We hypothesized that nitroglycerin-induced vasodilation may involve disulfide activation of PKG Iα. We reasoned this as nitroglycerin is not simply an NO-donor and is bioactivated to a molecular form with oxidant properties. Indeed, we found that nitroglycerin induced PKG Iα oxidation in cells and tissues, and that isolated mesenteries from KI mice were significantly resistant to nitroglycerin-induced vasodilation compared to WT. Consistent with this when nitroglycerin was administered by osmotic mini-pump to WT and KI mice in vivo, the blood pressure-lowering was markedly abrogated in the latter. We also hypothesized PKG Iα oxidation perhaps mediated sepsis-induced hypotension leading to organ under-perfusion and injury. This was considered a rational possibility as sepsis is a time of nitro-oxidative stress and a cardinal feature of the disease is hypotension.

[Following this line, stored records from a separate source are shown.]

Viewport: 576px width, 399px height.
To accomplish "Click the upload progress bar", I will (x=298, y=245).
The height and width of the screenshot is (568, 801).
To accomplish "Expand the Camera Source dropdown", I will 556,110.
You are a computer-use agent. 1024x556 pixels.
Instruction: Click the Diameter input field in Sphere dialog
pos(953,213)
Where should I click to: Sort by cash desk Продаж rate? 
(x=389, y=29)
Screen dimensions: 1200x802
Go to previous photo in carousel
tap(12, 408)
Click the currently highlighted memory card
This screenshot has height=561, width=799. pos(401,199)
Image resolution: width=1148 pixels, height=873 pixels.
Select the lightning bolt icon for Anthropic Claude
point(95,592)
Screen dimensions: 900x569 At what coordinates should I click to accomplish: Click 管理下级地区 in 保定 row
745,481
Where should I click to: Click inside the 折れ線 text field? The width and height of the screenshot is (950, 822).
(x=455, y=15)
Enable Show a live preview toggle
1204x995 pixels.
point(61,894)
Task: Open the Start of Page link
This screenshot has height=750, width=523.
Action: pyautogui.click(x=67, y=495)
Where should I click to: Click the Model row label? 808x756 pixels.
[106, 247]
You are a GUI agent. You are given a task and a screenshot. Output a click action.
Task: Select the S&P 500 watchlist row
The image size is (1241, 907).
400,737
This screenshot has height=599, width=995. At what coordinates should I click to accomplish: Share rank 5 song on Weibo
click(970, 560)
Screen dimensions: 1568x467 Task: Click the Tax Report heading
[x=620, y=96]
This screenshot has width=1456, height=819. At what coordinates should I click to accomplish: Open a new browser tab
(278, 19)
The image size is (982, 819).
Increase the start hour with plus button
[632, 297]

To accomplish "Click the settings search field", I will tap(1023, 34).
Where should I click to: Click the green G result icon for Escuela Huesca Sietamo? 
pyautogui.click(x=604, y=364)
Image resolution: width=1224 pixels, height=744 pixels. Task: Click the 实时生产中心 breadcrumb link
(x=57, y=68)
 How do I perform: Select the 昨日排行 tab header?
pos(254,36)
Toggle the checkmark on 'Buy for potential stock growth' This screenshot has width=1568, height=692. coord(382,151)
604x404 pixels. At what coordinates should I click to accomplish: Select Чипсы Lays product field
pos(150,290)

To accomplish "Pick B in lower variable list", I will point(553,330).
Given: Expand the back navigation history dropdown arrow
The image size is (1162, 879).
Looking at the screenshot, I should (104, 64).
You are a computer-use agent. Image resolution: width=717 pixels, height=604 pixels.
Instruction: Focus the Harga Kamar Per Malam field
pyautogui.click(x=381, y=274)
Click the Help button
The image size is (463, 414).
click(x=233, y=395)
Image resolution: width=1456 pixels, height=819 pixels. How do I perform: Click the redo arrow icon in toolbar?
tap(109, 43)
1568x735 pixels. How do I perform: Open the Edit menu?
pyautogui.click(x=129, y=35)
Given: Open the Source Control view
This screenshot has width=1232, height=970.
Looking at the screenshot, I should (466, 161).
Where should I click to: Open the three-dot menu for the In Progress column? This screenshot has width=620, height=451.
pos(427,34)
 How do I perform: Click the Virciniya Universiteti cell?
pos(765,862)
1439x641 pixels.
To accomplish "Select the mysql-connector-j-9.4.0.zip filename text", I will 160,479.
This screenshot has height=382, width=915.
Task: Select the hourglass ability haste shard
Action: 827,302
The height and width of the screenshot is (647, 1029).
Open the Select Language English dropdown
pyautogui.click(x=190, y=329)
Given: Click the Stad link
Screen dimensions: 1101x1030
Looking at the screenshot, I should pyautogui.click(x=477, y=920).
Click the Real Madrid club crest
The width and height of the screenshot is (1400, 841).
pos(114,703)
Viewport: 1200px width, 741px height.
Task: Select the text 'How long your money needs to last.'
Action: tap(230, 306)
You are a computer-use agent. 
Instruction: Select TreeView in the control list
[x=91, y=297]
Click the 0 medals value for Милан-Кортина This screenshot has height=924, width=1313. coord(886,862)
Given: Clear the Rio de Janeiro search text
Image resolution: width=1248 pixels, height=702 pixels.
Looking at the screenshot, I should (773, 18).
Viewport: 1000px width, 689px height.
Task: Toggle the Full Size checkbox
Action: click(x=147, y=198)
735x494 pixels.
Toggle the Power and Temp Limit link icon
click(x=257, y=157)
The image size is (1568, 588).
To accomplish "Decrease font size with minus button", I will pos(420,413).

KI mice were resistant to hypotension induced by two common models of murine sepsis (namely lipopolysaccharide or ceacal ligation and perforation) compared to wild-type controls. Consistent with this, the KI (presumably due to preserved blood pressure during sepsis) showed less end-organ damage and dysfunction compared to WT.

Conclusion

Overall we conclude that PKG Iα oxidation is a major mechanism that controls blood pressure in health, but during sepsis this mechanism can be over-stimulated to induce hypotension, leading to tissue injury which compromises well-being and survival.